Data for this task -

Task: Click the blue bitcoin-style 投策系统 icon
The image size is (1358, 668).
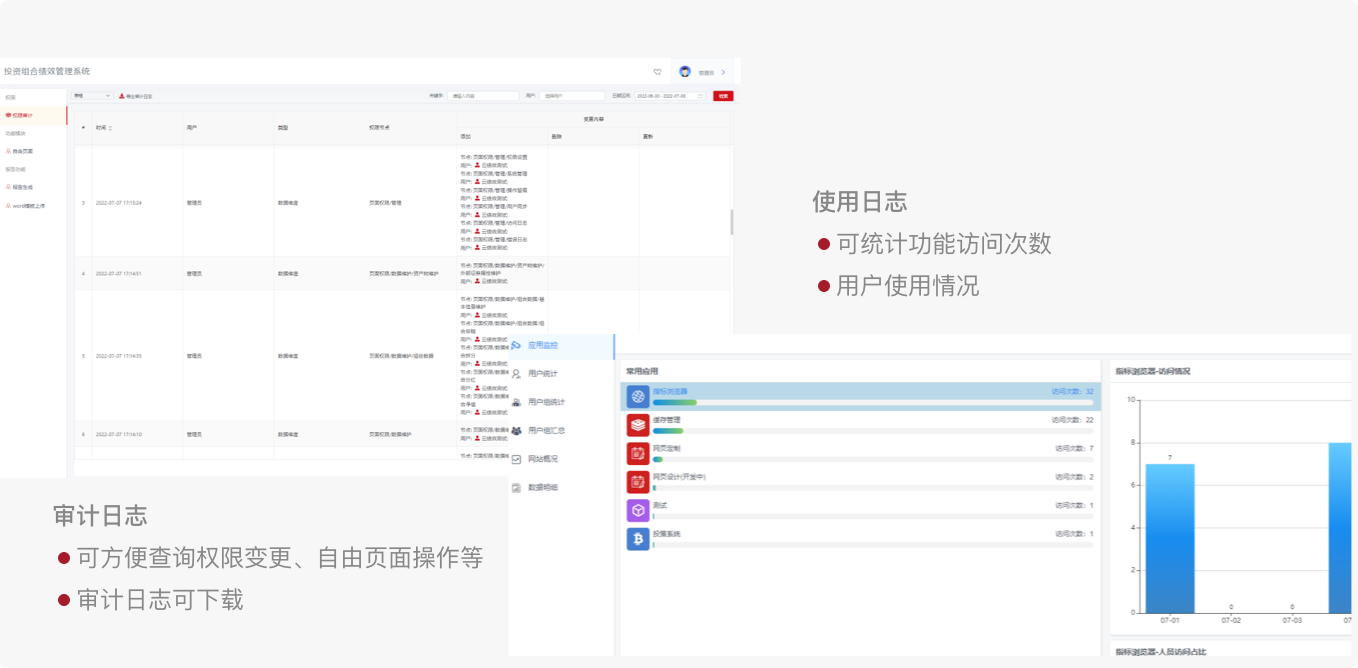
* * *
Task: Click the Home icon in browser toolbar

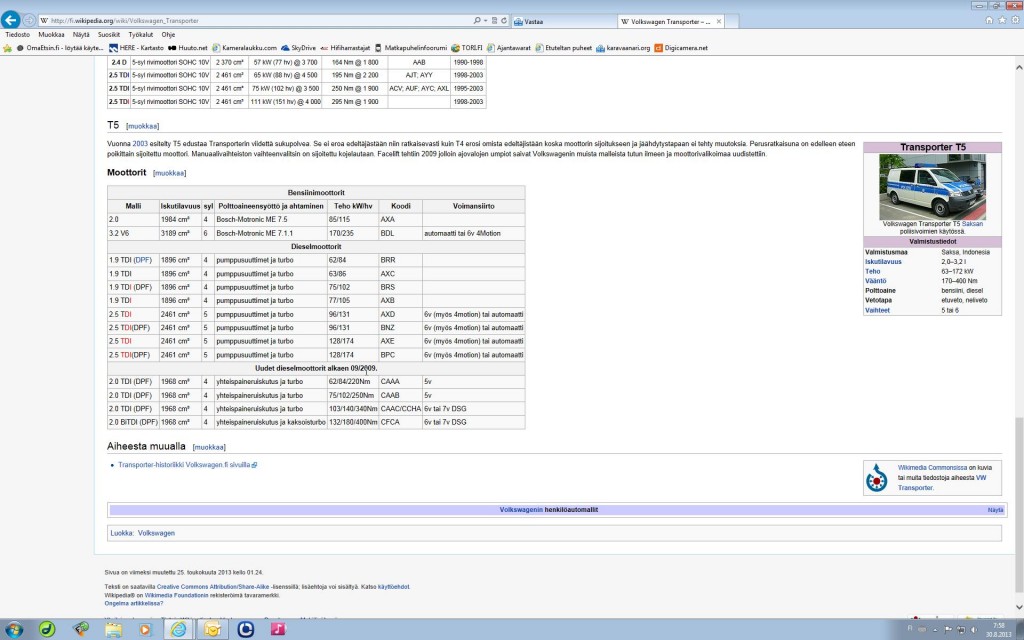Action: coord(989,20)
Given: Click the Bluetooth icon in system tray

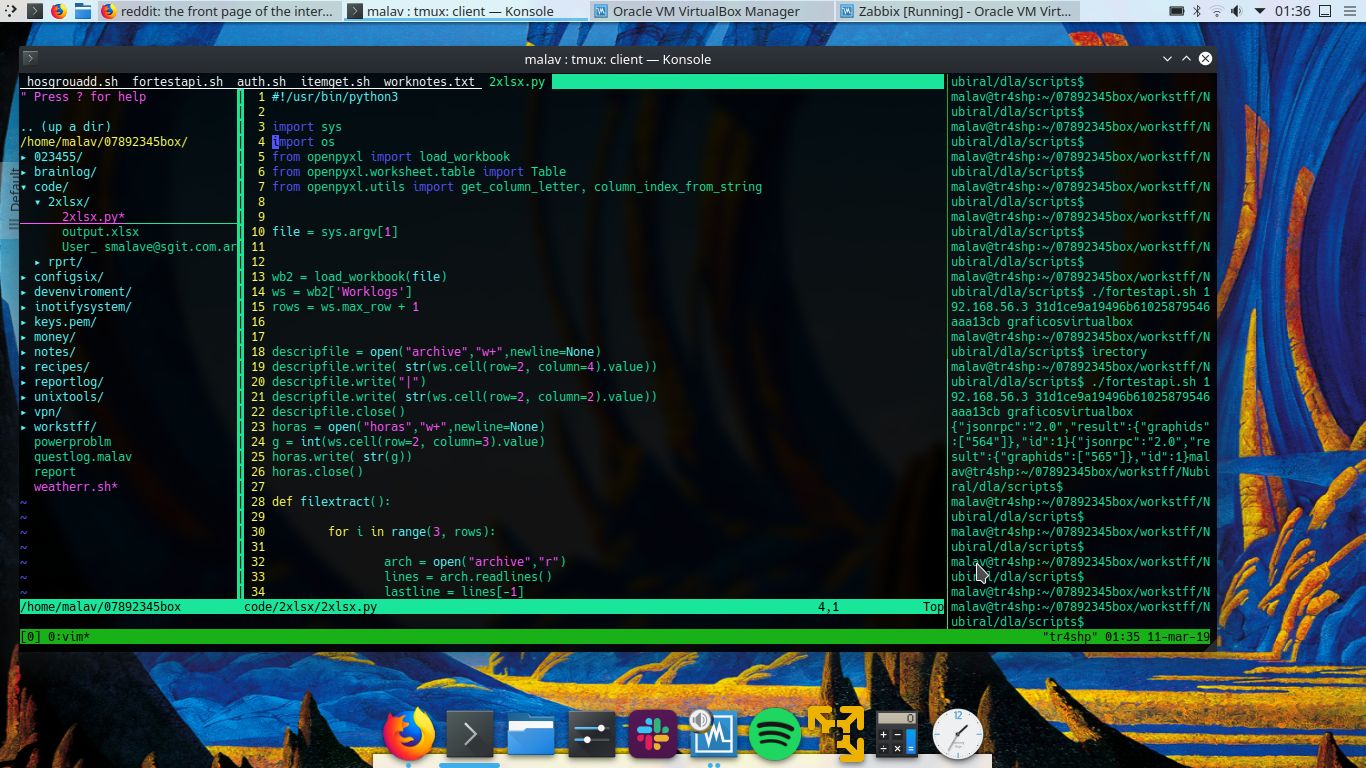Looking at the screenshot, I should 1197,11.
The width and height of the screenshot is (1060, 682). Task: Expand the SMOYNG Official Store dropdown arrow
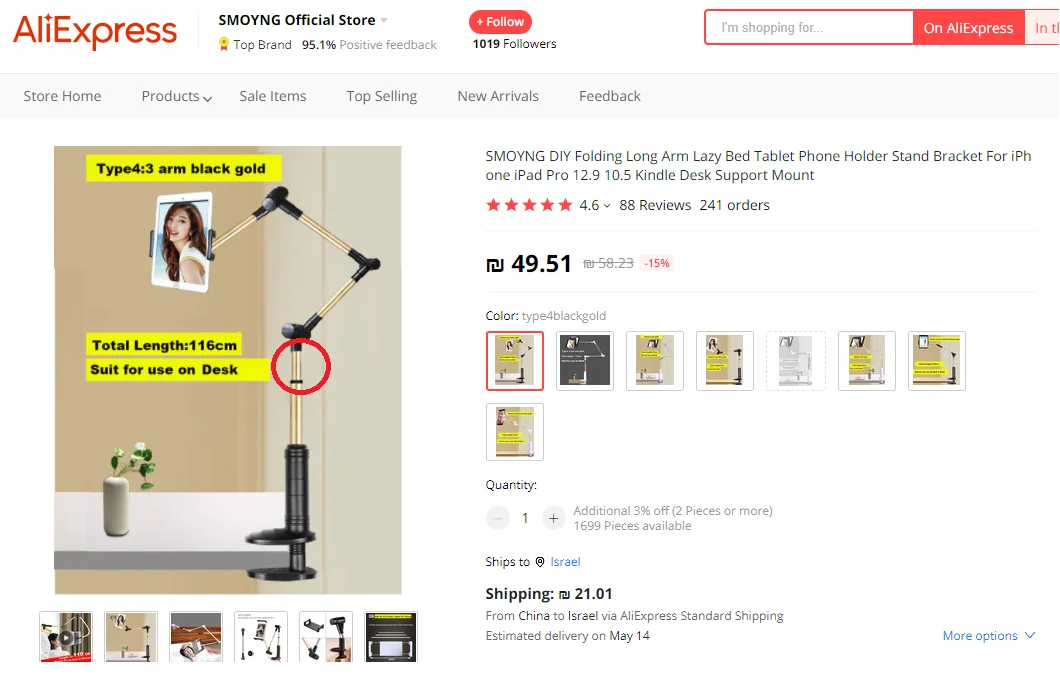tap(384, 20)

Problem details - Taking the entries above, restate exactly those lines that fall between the line with "Task: Click the blue bitcoin-style 投策系统 icon" and the line with "The image size is (1358, 668).", keeping both of those lines too.

Response below -
Task: Click the blue bitcoin-style 投策系统 icon
The image size is (1358, 668).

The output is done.